>>>>
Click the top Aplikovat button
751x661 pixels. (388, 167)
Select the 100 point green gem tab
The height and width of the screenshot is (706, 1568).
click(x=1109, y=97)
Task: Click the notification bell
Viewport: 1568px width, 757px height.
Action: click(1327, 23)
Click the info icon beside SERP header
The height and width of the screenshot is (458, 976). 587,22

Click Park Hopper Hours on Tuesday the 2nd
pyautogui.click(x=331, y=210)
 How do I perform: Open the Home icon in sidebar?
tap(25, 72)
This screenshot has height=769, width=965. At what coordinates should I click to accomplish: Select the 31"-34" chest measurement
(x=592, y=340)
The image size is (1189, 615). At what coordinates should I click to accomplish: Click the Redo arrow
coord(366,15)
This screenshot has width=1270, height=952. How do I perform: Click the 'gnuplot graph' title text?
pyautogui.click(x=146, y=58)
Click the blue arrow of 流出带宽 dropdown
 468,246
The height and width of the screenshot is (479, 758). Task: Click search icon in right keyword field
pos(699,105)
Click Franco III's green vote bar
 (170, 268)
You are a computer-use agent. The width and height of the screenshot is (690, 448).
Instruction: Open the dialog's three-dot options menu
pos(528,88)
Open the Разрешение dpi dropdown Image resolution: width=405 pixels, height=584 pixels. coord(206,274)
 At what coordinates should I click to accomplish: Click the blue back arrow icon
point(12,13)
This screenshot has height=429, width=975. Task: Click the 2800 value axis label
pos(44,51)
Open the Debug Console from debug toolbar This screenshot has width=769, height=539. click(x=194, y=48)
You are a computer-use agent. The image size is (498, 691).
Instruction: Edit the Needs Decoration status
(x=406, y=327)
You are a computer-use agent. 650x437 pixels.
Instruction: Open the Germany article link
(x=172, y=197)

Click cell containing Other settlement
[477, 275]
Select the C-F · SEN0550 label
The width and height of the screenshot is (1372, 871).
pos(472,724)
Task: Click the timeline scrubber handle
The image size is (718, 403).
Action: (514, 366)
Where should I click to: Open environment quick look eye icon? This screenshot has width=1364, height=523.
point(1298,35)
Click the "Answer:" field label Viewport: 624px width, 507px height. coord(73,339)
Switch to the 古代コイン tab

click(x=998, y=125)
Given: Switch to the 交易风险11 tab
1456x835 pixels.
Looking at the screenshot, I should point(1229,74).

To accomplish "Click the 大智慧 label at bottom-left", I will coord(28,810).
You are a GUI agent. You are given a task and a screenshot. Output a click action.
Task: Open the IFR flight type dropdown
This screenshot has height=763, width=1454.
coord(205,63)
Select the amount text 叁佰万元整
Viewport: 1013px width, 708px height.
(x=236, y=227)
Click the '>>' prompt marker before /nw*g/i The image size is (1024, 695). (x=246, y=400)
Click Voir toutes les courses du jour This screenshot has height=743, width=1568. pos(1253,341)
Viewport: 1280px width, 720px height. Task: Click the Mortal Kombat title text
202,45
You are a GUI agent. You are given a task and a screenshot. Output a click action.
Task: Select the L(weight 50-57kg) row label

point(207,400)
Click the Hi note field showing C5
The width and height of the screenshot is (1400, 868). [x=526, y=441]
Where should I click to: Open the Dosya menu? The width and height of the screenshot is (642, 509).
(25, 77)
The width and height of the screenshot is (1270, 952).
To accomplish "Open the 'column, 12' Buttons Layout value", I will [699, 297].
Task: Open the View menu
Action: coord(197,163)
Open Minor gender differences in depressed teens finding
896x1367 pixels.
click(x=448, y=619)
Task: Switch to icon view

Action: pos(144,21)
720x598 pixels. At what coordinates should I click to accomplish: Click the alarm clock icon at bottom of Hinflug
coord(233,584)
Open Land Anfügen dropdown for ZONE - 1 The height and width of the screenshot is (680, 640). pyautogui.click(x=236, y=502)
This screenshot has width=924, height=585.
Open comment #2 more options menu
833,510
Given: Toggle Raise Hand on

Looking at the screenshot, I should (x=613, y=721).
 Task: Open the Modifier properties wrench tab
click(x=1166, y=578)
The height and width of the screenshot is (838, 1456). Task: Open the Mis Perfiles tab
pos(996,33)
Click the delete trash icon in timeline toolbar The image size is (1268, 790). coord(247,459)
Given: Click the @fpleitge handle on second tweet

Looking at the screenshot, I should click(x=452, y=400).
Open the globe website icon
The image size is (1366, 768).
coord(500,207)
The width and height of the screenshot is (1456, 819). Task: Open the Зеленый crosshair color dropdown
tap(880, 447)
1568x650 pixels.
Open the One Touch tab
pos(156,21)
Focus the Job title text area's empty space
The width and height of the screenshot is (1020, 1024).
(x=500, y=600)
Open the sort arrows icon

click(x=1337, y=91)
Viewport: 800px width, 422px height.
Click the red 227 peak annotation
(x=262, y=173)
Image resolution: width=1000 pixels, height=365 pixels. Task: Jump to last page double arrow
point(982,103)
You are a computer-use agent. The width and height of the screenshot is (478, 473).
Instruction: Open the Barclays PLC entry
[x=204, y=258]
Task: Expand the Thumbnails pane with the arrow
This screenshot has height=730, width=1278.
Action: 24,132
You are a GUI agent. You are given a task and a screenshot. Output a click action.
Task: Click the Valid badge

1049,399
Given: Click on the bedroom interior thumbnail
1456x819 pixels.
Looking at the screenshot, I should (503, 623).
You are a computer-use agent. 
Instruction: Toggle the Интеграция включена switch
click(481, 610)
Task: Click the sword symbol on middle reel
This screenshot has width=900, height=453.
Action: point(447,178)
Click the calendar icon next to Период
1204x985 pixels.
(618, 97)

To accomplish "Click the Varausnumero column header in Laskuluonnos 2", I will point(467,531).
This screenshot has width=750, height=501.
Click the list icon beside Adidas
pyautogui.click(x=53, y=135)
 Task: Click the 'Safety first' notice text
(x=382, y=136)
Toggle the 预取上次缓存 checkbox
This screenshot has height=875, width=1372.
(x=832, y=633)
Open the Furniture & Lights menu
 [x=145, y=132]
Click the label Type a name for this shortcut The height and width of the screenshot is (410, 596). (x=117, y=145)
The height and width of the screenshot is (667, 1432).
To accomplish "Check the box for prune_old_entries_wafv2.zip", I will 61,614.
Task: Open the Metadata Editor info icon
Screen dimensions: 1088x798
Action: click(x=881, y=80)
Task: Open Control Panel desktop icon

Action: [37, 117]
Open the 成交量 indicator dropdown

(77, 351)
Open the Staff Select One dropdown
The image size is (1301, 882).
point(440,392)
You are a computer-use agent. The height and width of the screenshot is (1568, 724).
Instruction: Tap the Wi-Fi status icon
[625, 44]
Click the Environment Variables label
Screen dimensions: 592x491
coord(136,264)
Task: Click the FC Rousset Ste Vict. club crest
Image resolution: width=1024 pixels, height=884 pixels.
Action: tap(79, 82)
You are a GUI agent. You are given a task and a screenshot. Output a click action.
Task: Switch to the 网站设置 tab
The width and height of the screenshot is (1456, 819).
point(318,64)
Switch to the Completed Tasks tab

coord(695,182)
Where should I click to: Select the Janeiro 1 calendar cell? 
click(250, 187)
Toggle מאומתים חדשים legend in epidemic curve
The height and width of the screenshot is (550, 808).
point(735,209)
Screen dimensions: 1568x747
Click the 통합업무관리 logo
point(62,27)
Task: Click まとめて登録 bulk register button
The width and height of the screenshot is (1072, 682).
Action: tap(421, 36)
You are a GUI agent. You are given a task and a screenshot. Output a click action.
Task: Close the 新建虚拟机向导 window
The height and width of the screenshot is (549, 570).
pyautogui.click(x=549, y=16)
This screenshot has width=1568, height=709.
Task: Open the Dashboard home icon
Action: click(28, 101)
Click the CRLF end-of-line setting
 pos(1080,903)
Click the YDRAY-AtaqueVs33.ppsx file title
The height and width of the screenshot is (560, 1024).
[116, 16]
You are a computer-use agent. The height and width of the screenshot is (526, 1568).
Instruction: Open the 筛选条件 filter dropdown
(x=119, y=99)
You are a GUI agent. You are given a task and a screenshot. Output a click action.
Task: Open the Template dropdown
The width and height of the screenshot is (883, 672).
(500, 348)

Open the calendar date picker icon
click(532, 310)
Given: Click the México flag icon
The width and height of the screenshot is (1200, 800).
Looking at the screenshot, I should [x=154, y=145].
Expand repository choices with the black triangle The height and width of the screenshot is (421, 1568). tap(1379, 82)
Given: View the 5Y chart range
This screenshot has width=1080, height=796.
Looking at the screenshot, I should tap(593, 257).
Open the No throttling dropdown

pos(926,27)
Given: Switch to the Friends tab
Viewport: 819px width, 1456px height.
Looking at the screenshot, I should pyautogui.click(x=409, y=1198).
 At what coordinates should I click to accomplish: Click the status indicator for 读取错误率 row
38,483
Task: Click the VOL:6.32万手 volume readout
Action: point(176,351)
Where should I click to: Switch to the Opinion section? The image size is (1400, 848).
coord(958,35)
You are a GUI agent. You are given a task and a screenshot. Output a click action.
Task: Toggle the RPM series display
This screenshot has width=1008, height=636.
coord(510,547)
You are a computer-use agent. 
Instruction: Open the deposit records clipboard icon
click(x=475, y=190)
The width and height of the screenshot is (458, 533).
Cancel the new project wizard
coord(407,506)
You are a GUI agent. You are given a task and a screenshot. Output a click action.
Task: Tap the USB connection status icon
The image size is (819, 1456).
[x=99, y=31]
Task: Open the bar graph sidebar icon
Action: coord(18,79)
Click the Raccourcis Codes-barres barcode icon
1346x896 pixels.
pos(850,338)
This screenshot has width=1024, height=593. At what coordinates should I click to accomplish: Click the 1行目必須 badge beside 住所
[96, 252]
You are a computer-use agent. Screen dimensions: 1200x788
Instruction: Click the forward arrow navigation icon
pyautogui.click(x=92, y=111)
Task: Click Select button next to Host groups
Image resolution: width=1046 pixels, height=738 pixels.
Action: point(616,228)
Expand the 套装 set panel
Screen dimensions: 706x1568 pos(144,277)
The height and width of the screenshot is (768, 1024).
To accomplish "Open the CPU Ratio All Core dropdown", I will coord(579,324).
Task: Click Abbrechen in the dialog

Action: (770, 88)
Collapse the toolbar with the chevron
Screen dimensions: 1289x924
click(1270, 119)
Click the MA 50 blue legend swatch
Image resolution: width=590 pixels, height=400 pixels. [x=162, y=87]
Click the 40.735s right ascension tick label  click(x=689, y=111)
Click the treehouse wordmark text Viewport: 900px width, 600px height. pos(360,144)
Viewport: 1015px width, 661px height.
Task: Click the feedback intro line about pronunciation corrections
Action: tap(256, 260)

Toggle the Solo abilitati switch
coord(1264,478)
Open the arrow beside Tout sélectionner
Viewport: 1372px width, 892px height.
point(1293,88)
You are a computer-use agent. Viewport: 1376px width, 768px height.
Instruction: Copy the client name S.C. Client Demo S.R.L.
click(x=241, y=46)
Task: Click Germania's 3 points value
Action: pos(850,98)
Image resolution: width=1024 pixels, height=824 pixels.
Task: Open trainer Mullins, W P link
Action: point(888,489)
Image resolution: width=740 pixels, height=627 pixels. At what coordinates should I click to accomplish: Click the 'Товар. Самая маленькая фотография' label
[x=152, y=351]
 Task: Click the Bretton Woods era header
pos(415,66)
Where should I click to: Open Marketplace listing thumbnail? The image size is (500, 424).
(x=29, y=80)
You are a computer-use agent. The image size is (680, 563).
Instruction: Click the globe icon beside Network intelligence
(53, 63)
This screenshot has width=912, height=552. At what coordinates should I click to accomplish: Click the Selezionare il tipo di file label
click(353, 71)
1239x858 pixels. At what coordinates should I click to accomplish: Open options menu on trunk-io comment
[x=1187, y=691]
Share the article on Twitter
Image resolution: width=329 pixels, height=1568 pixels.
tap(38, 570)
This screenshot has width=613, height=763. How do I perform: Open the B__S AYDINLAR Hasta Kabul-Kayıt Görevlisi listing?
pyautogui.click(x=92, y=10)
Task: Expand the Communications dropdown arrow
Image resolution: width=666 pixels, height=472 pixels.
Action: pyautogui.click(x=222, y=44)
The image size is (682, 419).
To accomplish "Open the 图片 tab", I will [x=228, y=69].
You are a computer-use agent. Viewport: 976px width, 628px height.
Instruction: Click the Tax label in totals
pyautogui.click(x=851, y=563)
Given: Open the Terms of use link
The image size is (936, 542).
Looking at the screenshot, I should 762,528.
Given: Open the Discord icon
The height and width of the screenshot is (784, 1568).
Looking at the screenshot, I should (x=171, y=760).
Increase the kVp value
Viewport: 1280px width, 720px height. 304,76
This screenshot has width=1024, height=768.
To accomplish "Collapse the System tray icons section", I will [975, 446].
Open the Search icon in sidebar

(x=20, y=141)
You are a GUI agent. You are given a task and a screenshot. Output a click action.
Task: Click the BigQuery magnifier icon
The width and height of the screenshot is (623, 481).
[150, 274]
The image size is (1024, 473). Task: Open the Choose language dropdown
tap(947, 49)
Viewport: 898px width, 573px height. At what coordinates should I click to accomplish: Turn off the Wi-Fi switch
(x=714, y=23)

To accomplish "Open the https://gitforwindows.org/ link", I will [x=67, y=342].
<<<<
#### [REQUEST]
Copy out the rows word for word, starting at the line that contains "The image size is (682, 419)." and ending with the last line of the rows.

#### [TASK ANSWER]
The image size is (682, 419).
To accomplish "Open the 图片 tab", I will [x=228, y=69].
You are a computer-use agent. Viewport: 976px width, 628px height.
Instruction: Click the Tax label in totals
pyautogui.click(x=851, y=563)
Given: Open the Terms of use link
The image size is (936, 542).
Looking at the screenshot, I should 762,528.
Given: Open the Discord icon
The height and width of the screenshot is (784, 1568).
Looking at the screenshot, I should (x=171, y=760).
Increase the kVp value
Viewport: 1280px width, 720px height. 304,76
This screenshot has width=1024, height=768.
To accomplish "Collapse the System tray icons section", I will [975, 446].
Open the Search icon in sidebar

(x=20, y=141)
You are a GUI agent. You are given a task and a screenshot. Output a click action.
Task: Click the BigQuery magnifier icon
The width and height of the screenshot is (623, 481).
[150, 274]
The image size is (1024, 473). Task: Open the Choose language dropdown
tap(947, 49)
Viewport: 898px width, 573px height. At what coordinates should I click to accomplish: Turn off the Wi-Fi switch
(x=714, y=23)

To accomplish "Open the https://gitforwindows.org/ link", I will [x=67, y=342].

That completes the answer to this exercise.